04 January 2009

2. The Iron Tracks

The Iron Tracks by Aharon Appelfeld
I read this book in one day (200 pages). This book was a very pleasant surprise for more than one reason. I found it sitting on a shelf at a used book store. I purchased it because of the short bio of the author on the back cover. I had no idea what to expect, but that is half the fun of starting a book. Will it be good? Will it catch my attention? Will I finish this one?
Yes...yes...yes. The book caught my attention right away. I was trying to place the events into a frame of reference that was familiar to me. That was pretty easy because I have spent time in that part of the world. The more I read, the more familiar it became. There was a reason.

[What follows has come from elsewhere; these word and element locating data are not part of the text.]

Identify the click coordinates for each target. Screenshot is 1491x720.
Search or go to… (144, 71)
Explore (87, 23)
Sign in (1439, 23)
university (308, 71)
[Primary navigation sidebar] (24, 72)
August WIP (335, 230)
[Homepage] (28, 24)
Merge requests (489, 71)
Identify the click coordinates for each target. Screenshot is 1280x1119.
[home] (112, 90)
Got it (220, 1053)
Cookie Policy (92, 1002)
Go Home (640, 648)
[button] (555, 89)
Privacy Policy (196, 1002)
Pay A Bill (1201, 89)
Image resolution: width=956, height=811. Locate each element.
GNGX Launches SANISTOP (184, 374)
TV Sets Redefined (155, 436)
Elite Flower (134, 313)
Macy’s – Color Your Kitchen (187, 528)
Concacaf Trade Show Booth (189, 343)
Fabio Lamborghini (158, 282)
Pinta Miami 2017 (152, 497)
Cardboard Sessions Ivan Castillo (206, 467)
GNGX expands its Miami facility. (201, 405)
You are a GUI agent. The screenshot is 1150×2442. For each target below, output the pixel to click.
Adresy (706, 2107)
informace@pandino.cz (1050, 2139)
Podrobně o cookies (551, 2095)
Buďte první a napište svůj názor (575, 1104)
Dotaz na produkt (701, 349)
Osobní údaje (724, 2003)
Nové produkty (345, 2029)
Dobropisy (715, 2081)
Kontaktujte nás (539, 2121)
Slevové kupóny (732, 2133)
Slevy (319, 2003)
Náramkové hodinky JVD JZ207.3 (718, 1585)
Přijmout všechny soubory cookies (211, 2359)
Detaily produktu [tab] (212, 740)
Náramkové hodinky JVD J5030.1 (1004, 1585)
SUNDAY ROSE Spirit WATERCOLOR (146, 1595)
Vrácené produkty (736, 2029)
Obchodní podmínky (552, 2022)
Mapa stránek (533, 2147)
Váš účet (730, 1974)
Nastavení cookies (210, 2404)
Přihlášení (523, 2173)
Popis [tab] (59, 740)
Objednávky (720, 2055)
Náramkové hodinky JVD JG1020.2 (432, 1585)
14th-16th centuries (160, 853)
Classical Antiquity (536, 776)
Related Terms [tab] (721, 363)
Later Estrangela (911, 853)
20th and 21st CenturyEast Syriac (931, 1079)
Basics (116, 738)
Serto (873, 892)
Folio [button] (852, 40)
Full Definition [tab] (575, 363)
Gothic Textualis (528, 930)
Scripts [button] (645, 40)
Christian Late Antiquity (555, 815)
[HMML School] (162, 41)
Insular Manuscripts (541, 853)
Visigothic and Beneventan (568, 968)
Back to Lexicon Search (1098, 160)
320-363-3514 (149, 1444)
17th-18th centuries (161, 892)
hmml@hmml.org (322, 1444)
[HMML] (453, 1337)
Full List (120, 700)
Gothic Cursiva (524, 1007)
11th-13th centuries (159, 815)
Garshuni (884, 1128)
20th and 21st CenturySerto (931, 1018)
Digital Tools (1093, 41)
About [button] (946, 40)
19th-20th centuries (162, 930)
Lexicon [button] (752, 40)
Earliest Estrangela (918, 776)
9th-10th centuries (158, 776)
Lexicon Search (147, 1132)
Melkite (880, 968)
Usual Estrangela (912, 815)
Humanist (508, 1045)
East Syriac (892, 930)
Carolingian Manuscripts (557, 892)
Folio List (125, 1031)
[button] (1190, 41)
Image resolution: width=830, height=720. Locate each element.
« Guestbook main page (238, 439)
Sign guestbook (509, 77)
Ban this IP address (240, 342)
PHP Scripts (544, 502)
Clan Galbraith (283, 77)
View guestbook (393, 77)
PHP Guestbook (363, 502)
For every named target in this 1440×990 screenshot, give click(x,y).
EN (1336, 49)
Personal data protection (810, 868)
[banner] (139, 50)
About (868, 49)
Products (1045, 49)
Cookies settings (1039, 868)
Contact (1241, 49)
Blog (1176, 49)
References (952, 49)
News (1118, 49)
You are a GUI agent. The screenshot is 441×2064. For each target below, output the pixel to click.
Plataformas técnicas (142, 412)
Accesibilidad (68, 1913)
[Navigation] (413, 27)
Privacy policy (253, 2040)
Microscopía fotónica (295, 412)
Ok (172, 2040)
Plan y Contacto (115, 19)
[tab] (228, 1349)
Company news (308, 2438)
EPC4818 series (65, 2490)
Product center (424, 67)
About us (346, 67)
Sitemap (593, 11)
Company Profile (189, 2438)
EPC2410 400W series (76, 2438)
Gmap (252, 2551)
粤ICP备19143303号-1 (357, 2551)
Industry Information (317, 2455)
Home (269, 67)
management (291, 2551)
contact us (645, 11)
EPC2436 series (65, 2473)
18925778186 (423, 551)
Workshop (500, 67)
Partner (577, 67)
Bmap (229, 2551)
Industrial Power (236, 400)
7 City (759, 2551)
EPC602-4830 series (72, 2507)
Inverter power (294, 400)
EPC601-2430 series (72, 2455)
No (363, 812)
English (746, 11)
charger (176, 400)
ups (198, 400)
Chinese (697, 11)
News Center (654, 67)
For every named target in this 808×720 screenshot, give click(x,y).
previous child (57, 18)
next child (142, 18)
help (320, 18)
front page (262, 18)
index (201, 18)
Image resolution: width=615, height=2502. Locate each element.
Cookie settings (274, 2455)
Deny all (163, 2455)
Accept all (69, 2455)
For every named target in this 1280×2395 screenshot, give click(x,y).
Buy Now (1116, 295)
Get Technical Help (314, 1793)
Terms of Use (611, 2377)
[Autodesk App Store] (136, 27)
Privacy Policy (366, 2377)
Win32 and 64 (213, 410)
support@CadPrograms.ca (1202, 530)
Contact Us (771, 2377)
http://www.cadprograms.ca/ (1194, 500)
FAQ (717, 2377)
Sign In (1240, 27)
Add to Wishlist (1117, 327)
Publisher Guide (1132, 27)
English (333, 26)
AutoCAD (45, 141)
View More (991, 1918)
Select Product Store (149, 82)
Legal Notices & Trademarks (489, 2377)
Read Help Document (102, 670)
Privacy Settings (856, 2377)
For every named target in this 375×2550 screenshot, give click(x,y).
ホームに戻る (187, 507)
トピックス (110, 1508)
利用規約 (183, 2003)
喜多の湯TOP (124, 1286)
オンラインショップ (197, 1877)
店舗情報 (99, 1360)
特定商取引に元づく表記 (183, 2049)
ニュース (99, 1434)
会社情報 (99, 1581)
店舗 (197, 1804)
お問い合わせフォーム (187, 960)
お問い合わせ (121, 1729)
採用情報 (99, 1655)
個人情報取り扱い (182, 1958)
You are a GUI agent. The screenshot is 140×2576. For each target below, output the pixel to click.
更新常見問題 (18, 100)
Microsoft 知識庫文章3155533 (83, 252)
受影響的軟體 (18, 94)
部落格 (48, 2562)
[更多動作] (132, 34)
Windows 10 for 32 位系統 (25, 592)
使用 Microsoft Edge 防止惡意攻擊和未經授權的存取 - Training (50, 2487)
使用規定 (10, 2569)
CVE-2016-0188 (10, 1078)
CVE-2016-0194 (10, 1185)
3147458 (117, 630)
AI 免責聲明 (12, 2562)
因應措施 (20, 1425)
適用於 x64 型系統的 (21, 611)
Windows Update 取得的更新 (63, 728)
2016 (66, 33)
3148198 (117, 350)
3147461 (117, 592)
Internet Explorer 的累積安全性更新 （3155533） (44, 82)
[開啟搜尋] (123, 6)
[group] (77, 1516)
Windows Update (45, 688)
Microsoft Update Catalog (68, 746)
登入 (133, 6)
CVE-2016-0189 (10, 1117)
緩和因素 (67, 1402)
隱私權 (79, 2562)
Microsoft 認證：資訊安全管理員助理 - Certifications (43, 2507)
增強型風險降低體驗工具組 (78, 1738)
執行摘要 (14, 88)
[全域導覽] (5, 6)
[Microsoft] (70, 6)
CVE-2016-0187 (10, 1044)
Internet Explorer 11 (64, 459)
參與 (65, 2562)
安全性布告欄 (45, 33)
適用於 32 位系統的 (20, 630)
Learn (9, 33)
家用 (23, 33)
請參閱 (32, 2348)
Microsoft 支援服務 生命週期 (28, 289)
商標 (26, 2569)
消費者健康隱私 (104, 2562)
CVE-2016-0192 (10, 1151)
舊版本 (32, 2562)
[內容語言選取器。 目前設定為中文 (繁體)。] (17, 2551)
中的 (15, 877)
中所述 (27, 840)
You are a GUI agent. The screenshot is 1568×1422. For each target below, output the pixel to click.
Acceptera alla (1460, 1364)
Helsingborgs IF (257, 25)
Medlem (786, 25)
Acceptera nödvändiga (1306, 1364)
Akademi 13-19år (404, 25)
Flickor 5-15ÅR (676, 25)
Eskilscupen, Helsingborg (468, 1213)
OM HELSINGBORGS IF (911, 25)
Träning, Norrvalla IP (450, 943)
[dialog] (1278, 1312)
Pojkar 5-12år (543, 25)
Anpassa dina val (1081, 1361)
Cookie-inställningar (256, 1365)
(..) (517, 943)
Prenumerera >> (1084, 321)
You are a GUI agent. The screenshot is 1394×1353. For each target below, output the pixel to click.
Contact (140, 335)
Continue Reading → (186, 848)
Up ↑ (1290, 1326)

First of all, the reason I picked up this book was Appelfeld's bio. I read this and took an interest in what the man would have to say. This man was born in Romania in 1932 and is a Jew. At eight years old he witnessed the murder of his mother by Nazi troops invading his home. They sent he and his father to a concentration camp. He escaped from the camp and lived in the forest for almost three years. He emigrated to Palestine in 1946 (before it was Israel). He was reunited with his father after years of separation.
The book itself is interesting. It is about a Jewish man who was in a concentration camp in Austria. The setting for the book is 40 years after the end of World War II. This man, Erwin, travels the Austrian countryside perpetually. On March 27th of every year he leaves on a train from the station at Wirblbahn. He travels the same route, making the same stops, seeing the same people, every year...year after year. Each stop is no more than a day here or a day there. The entire circuit takes about 50 weeks. Then he starts all over again. The reasons for it are to collect and sell Jewish antiques and to "hunt and kill" the murderer of his parents. Can you imagine traveling the same circuit like that for 40 years?
Along the way we meet Erwin's friends, learn more about his past and who he is. What I found interesting is that I did not think the narrator in the story was really telling the truth. It was like I was listening to a friend tell me the story of his own adventures. People always leave out the hard truths. Leave out the pain and the fear. This narrator spoke like that. Until the very end.
We learned that Erwin's parents were Communist Jews. They had betrayed the Jewish people in favor of communism. Later they all ended up together in a camp and the Jewish people betrayed them also. In the story it was mentioned that the father was Ruthenian and taught his son the Ruthenian language. I figured that was some fictitious place and language made up for the book, but I looked it up after Erwin asked his mother why she did not speak Ukrainian and then said his father was from Lvov (a Ukrainian city).
This gave the book a personal attachment for me. I have been to Ukraine twice. We have adopted two daughters from Ukraine. We have many friends in Ukraine. We have many friends who have adopted children from Ukraine. I have spent time learning about Ukrainian history and culture.
Just this last September I spent time with Ukrainian friends at a Great Patriotic War museum in Kharkiv that was VERY moving. I had been taught all about the allied fight against the Nazis and how the US saved the world. I went to this museum and learned a whole different front existed. I had learned the trivial parts of the battles fought between the Red Army and the Nazis. This was different, and quite fascinating.
Since this book was about the same war, and now was attached to the same country, and was speaking of a culture I now understand a little, the book became more than just some printed words. Borscht is just food. Borscht is more than just food when you help a dear friend, a rural Ukrainian woman, peel the potatoes in her kitchen in a house that doesn't even have hot water and then watch your daughter pluck the chicken's feathers after they went to the back yard and killed one that wasn't laying many eggs. (Was that the world's longest sentence?) This is why this book came to life for me. It was my personal experience wit some things that came up in the text.
So...more about the actual book.:
I like Appelfeld's style in writing this book. What can I call it? Curt? Squished yet descriptive? Maybe compressed is the right word? It seemed like the words in the book were few, but the meaning in them was huge. Exactly the opposite of that wordy Woodpecker book. :-)
I found it interesting that we did not even learn the main character's name until fully one quarter of the way into the book. Even the man's profession is only alluded to until probably half way through the book.
After reflecting on the book a little I think Erwin is afraid. He is still stuck in the concentration camps. He goes through the same motions and does the same things, despite the lack of happiness or joy, and can not make it change. If it changes then life ceases to exist, almost. Like, maybe he will just disappear. His life is empty. He embraces the emptiness, but fails to admit it even to himself.
I found the confrontation with the murderer, Col. Naftigel, to be different. Erwin had really done nothing at all except wander around reflecting and talking until that moment. That town. That chapter. That was a different Erwin, but the same Erwin.
Can I say this is a great book? Probably not great, but definitely good.
Can I say you should read it? That is difficult because I had an emotional attachment to it that you probably would not.
Will I say you should avoid it? Nope. It is a good book and deserves to be read. Even if you don't like it as much as I did, and it is a pretty quick read.